_Task details_
Reproduce from the records below, with no pictures, exactly the lines between the one containing "[Open navigation menu] (35, 183)" and the one containing "Privacy Policy (1067, 32)", inclusive.

---------- Records for the exercise

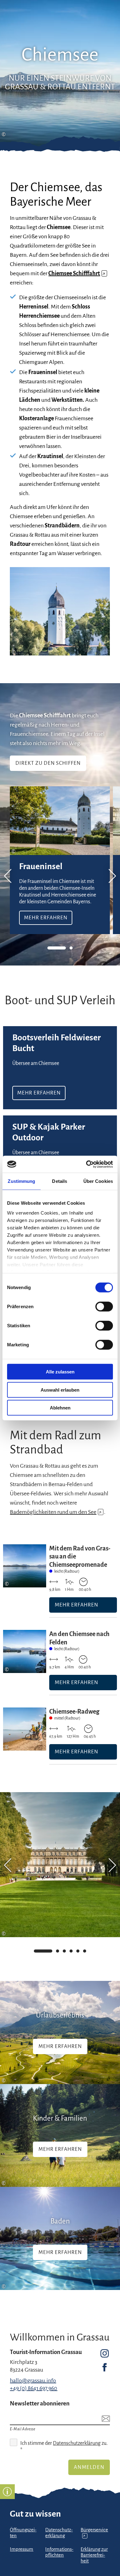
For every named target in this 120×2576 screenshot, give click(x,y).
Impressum (21, 2549)
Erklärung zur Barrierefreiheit (94, 2555)
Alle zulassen (60, 1371)
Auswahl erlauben (60, 1389)
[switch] (104, 1307)
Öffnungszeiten (23, 2532)
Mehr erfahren (60, 860)
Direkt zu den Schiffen (48, 763)
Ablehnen (60, 1407)
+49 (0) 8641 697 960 (33, 2388)
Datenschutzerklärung (77, 2443)
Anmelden (89, 2467)
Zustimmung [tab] (21, 1181)
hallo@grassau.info (33, 2380)
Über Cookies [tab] (98, 1181)
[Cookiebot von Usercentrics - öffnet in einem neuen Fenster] (86, 1164)
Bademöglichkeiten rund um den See (56, 1512)
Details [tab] (59, 1181)
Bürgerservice (94, 2532)
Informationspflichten (59, 2552)
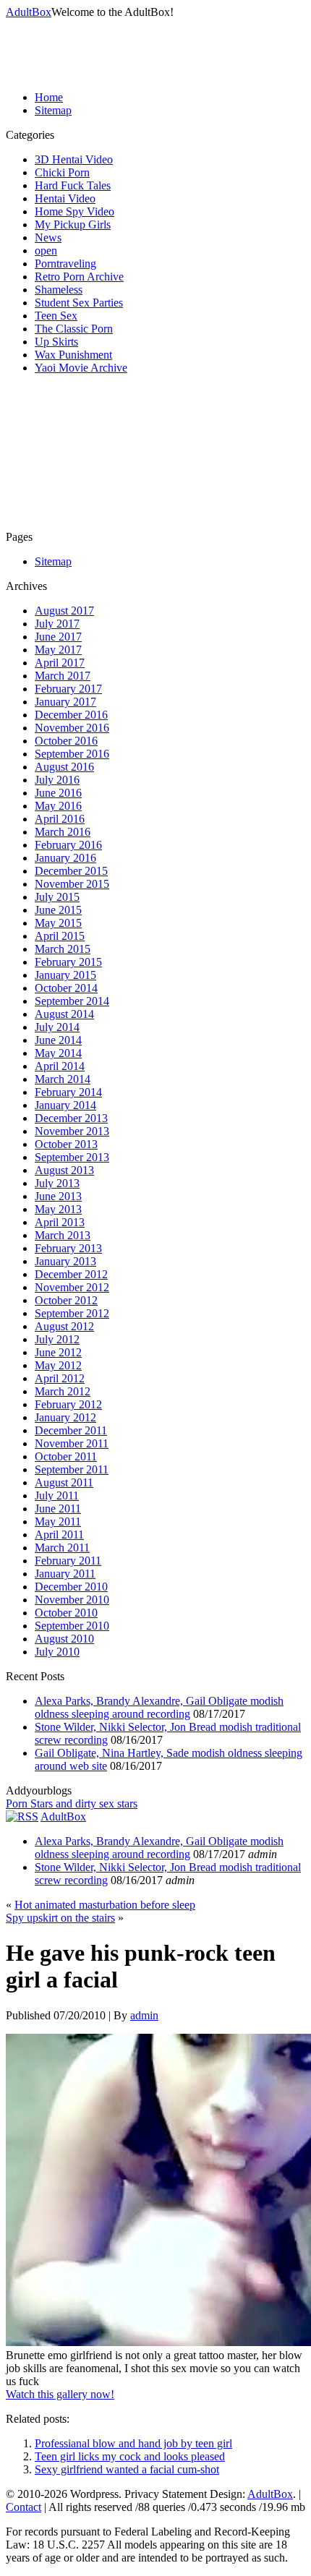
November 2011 (71, 1443)
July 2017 (57, 623)
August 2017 (64, 610)
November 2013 (72, 1131)
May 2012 (58, 1365)
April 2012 (60, 1378)
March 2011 (62, 1547)
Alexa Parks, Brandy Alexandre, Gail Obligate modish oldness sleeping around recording (159, 1707)
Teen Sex (56, 315)
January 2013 (65, 1261)
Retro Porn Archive (79, 276)
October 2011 (66, 1456)
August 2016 (64, 767)
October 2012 (66, 1300)
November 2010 (72, 1599)
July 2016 (57, 780)
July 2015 (57, 897)
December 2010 (71, 1586)
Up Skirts (56, 341)
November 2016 (72, 728)
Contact (23, 2507)
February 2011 (68, 1560)
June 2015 (58, 910)
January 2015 (65, 975)
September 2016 (72, 754)
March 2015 (62, 949)
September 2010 (72, 1625)
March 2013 (62, 1235)
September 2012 (72, 1313)
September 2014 (72, 1001)
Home (49, 97)
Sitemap (53, 110)
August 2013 (64, 1170)
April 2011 (59, 1534)
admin (144, 2015)
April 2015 (60, 936)
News (48, 237)
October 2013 (66, 1144)
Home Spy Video (74, 211)
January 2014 (65, 1105)
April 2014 (60, 1066)
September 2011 (71, 1469)
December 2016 (71, 715)
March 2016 (62, 832)
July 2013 (57, 1183)
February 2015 (68, 962)
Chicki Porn (62, 172)
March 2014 (62, 1079)
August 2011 (64, 1482)
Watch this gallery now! (60, 2394)
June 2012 (58, 1352)
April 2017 (60, 662)
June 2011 (58, 1508)
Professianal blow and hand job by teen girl (133, 2443)
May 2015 (58, 923)
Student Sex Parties (79, 302)
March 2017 (62, 675)
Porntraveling (65, 263)
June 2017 (58, 636)
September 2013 (72, 1157)
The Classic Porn (74, 328)
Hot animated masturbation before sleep (104, 1905)
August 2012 (64, 1326)
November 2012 (72, 1287)
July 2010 (57, 1652)
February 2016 (68, 845)
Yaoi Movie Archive (81, 367)
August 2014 (64, 1014)
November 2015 (72, 884)
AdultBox (28, 12)
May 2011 (58, 1521)
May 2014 (58, 1053)
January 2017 (65, 702)
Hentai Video (65, 198)
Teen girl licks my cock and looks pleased (130, 2456)
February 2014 (68, 1092)
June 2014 (58, 1040)
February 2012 (68, 1404)
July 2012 (57, 1339)
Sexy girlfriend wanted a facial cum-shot (127, 2469)
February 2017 (68, 688)
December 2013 (71, 1118)
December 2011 (71, 1430)
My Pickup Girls (73, 224)
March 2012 (62, 1391)
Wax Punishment (73, 354)
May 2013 (58, 1209)
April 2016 (60, 819)
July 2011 (57, 1495)
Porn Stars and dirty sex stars (71, 1803)
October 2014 (66, 988)
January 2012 (65, 1417)
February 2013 (68, 1248)
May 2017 (58, 649)
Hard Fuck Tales (73, 185)
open (46, 250)
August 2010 (64, 1639)
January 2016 (65, 858)
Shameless (58, 289)
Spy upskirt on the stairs (60, 1918)
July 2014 (57, 1027)
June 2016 (58, 793)
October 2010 (66, 1612)
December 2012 (71, 1274)
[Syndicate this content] (22, 1816)
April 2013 (60, 1222)
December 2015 (71, 871)
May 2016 (58, 806)
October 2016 (66, 741)
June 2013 (58, 1196)
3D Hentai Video (74, 159)
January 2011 (65, 1573)
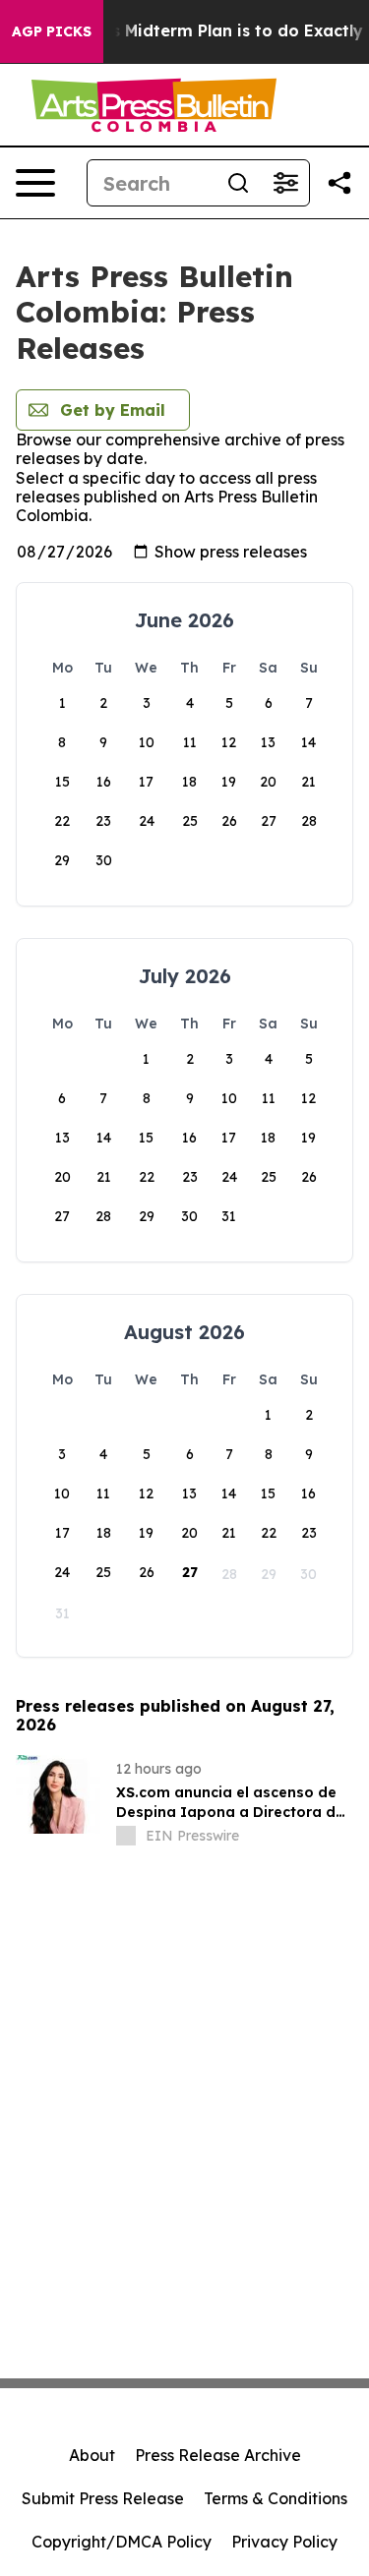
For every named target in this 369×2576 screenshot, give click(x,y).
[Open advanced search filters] (285, 182)
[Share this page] (339, 183)
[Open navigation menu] (35, 183)
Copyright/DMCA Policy (121, 2541)
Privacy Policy (284, 2541)
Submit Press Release (103, 2498)
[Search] (238, 182)
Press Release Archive (218, 2455)
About (92, 2455)
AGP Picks (52, 31)
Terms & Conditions (275, 2498)
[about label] (126, 1835)
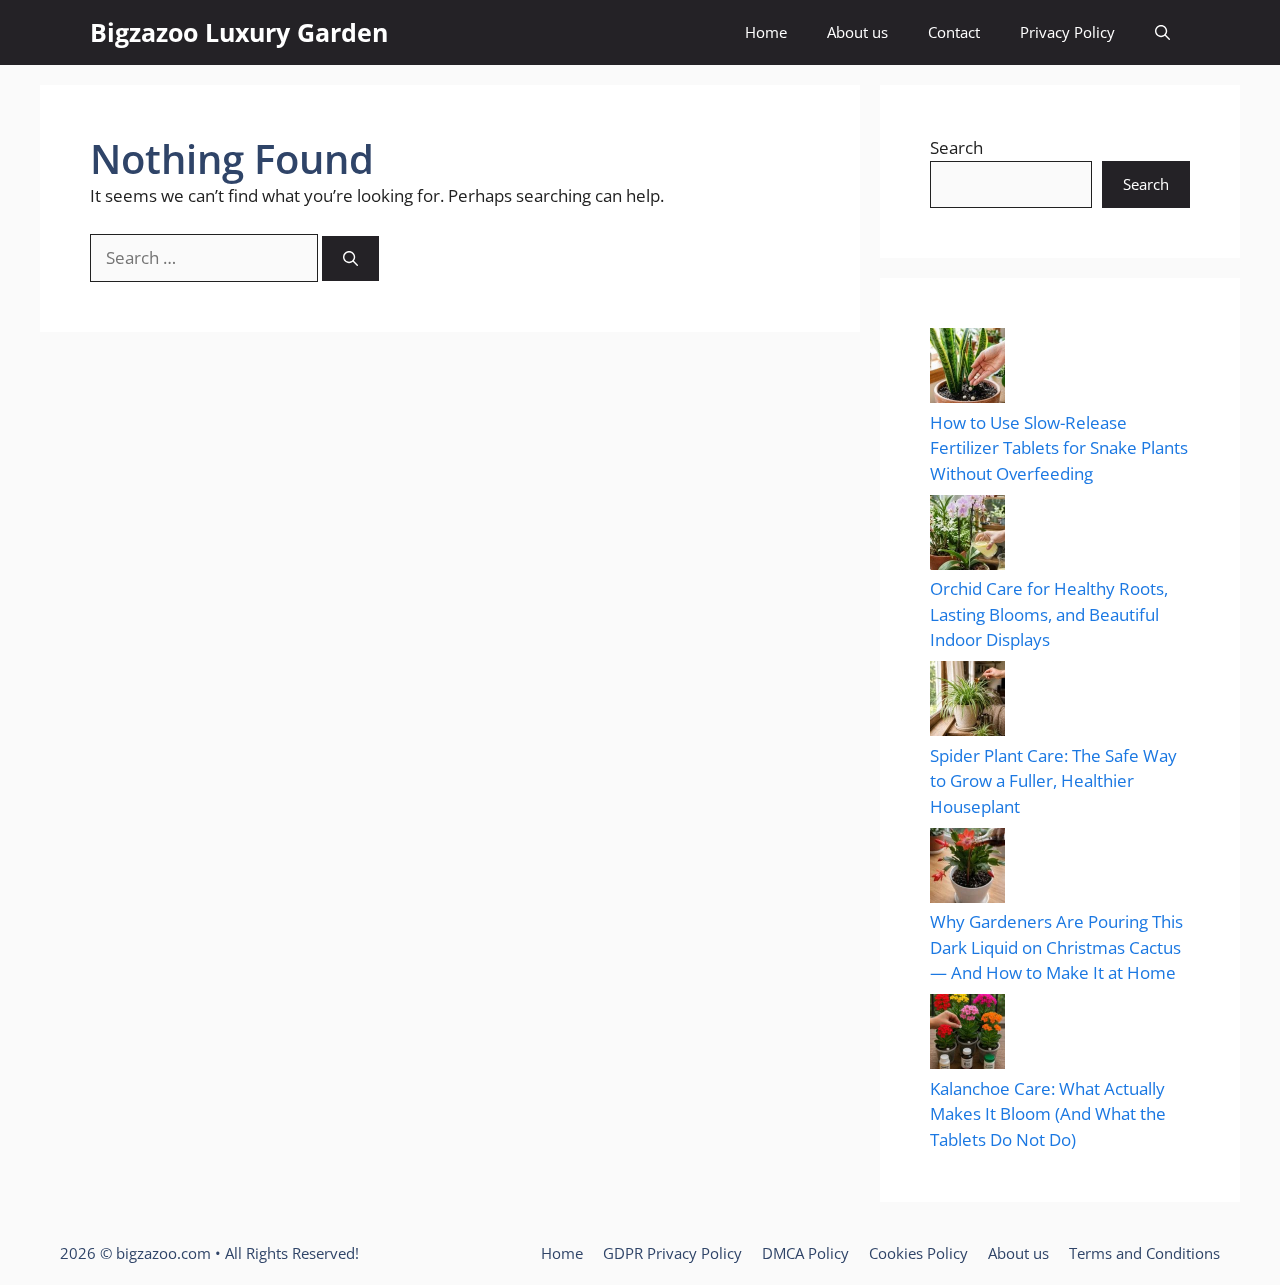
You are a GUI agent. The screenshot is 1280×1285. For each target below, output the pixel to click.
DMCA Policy (805, 1253)
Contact (954, 32)
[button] (1162, 32)
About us (857, 32)
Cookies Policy (918, 1253)
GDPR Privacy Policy (672, 1253)
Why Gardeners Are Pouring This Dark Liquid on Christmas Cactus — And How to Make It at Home (1056, 947)
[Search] (350, 258)
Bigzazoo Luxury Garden (239, 32)
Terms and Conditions (1144, 1253)
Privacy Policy (1067, 32)
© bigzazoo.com (155, 1253)
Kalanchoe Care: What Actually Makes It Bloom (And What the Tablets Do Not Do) (1048, 1114)
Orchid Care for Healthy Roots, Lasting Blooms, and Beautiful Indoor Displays (1049, 614)
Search (956, 147)
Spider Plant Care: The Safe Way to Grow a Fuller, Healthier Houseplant (1053, 781)
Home (766, 32)
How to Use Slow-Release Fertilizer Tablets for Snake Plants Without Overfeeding (1059, 448)
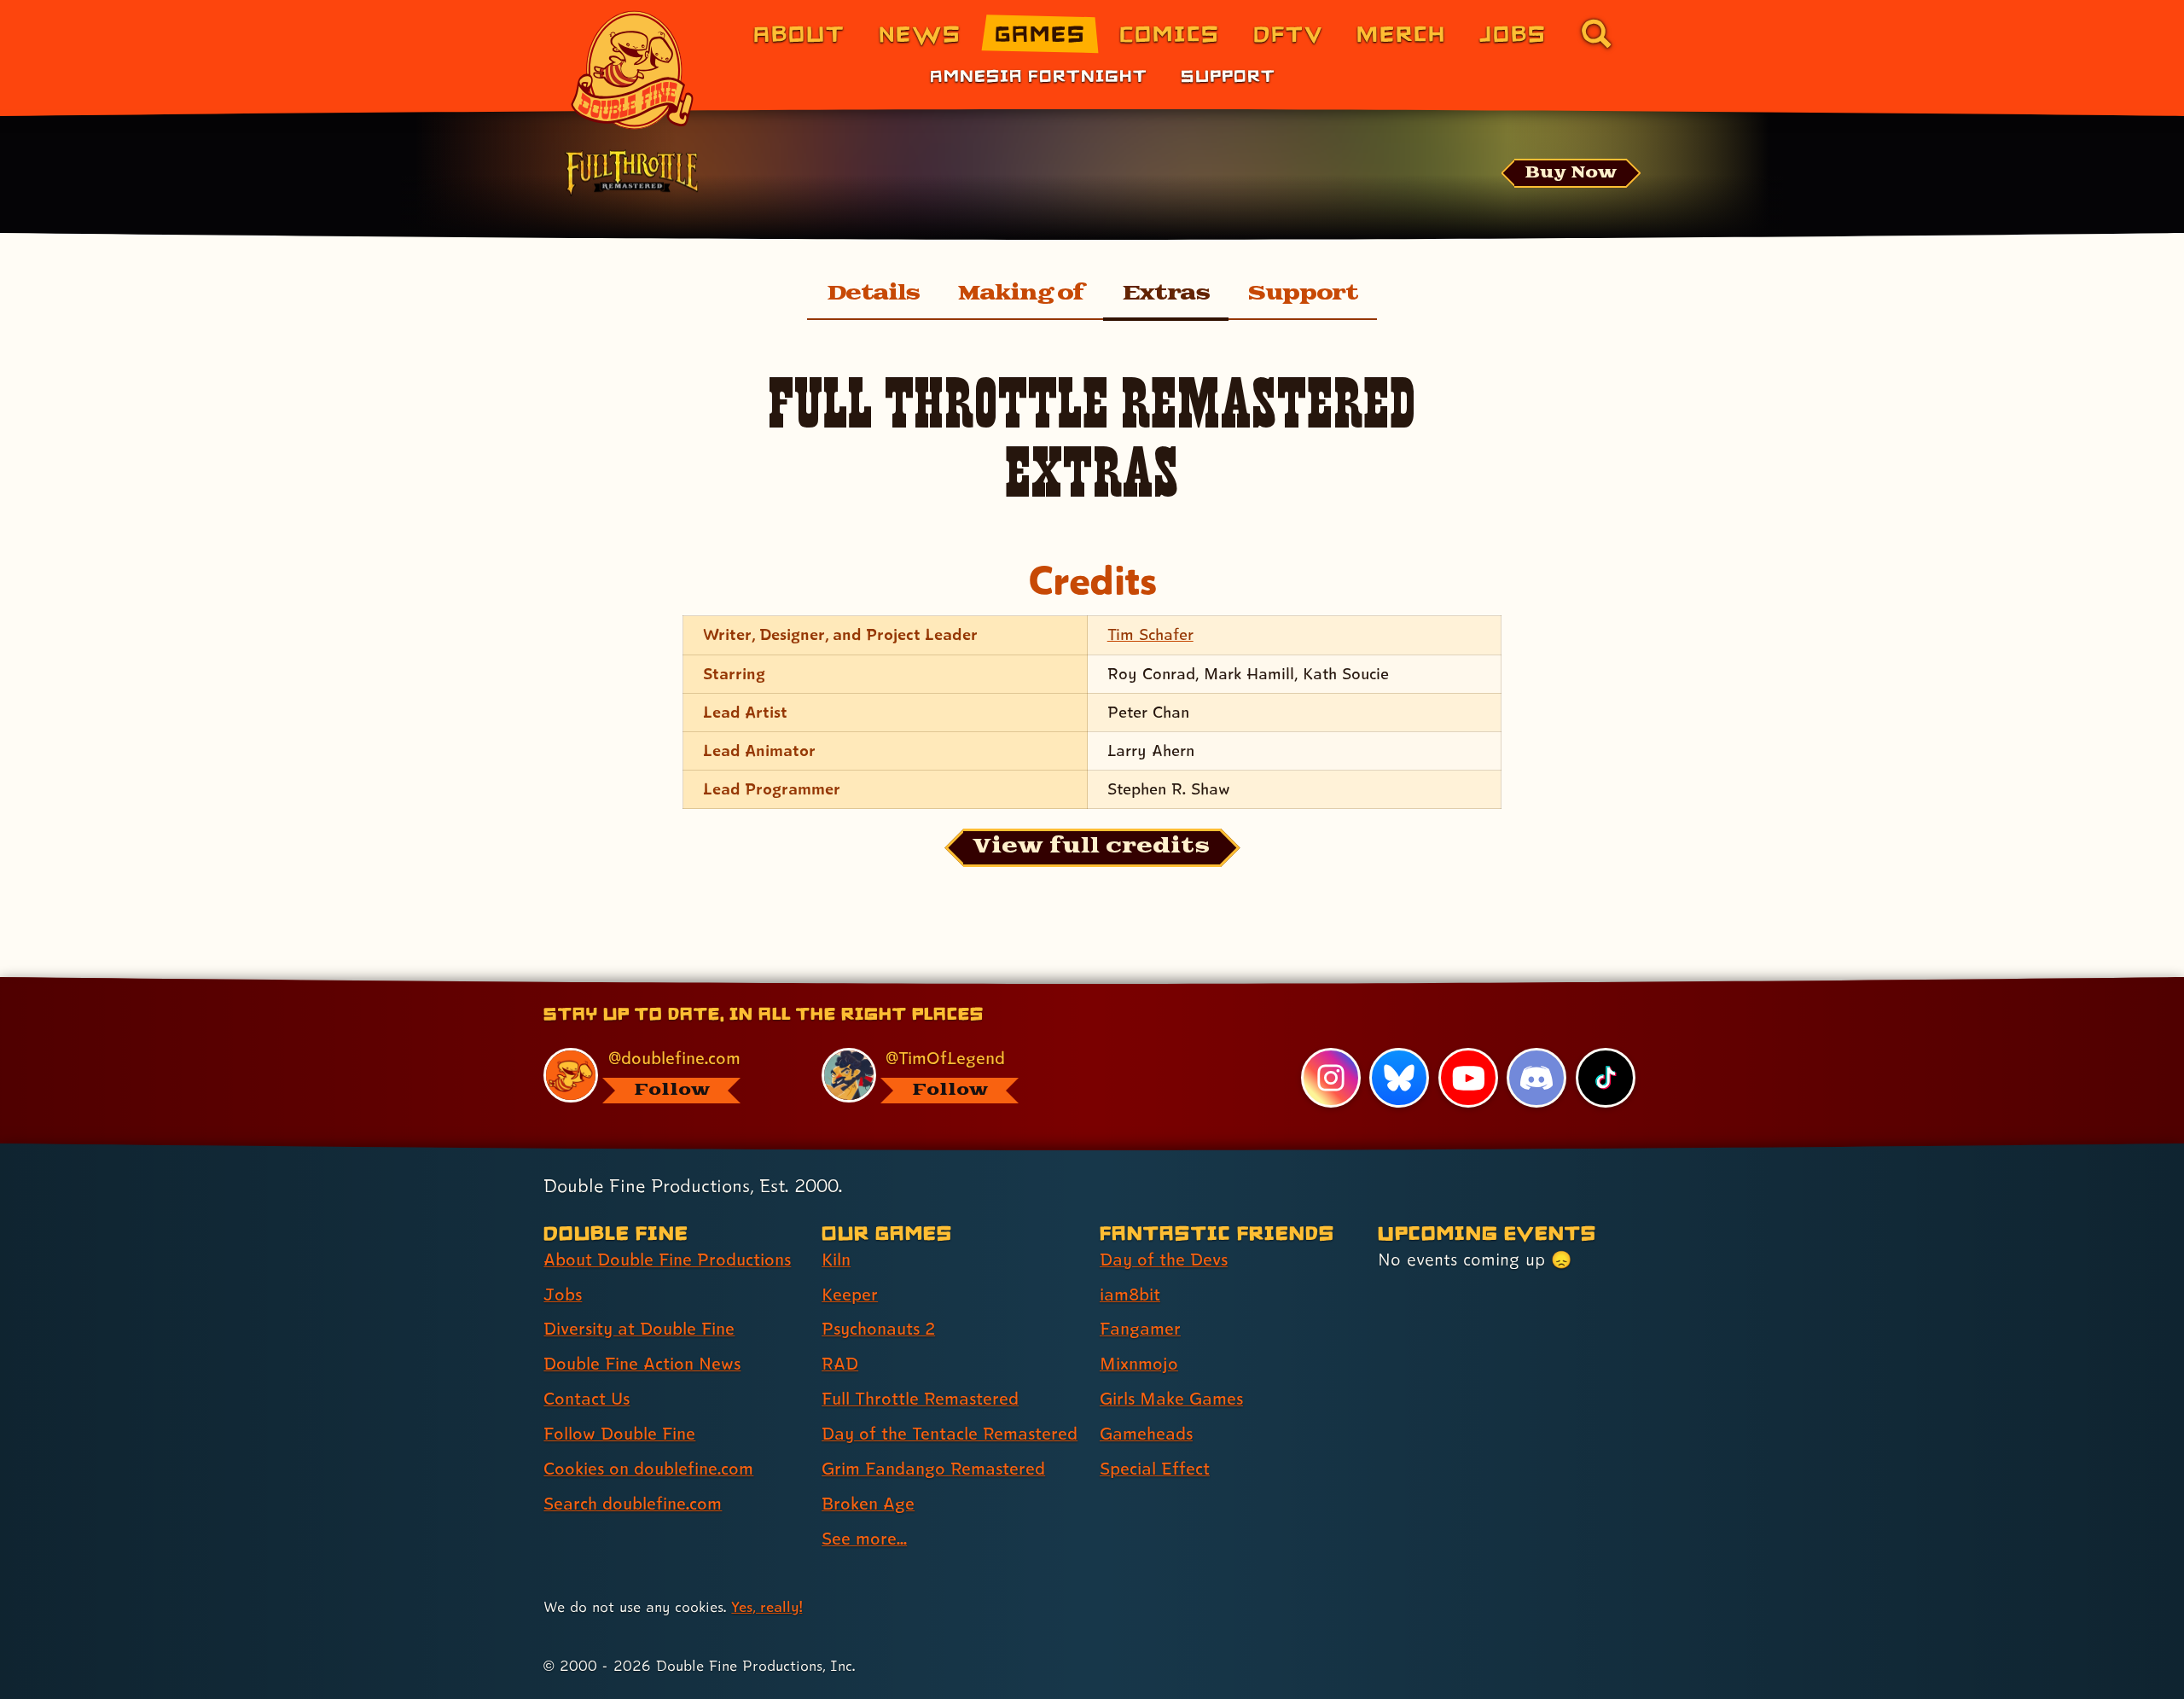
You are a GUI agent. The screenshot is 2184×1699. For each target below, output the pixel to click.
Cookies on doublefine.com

--------------------

_Written response_
[Open navigation menu] (35, 183)
Copyright/DMCA Policy (121, 2541)
Privacy Policy (284, 2541)
Submit Press Release (103, 2498)
[Search] (238, 182)
Press Release Archive (218, 2455)
About (92, 2455)
AGP Picks (52, 31)
Terms & Conditions (275, 2498)
[about label] (126, 1835)
You are a GUI agent. The screenshot is 1280×1285. For each target below, output the pixel to click.
DMCA Policy (805, 1253)
Contact (954, 32)
[button] (1162, 32)
About us (857, 32)
Cookies Policy (918, 1253)
GDPR Privacy Policy (672, 1253)
Why Gardeners Are Pouring This Dark Liquid on Christmas Cactus — And How to Make It at Home (1056, 947)
[Search] (350, 258)
Bigzazoo Luxury Garden (239, 32)
Terms and Conditions (1144, 1253)
Privacy Policy (1067, 32)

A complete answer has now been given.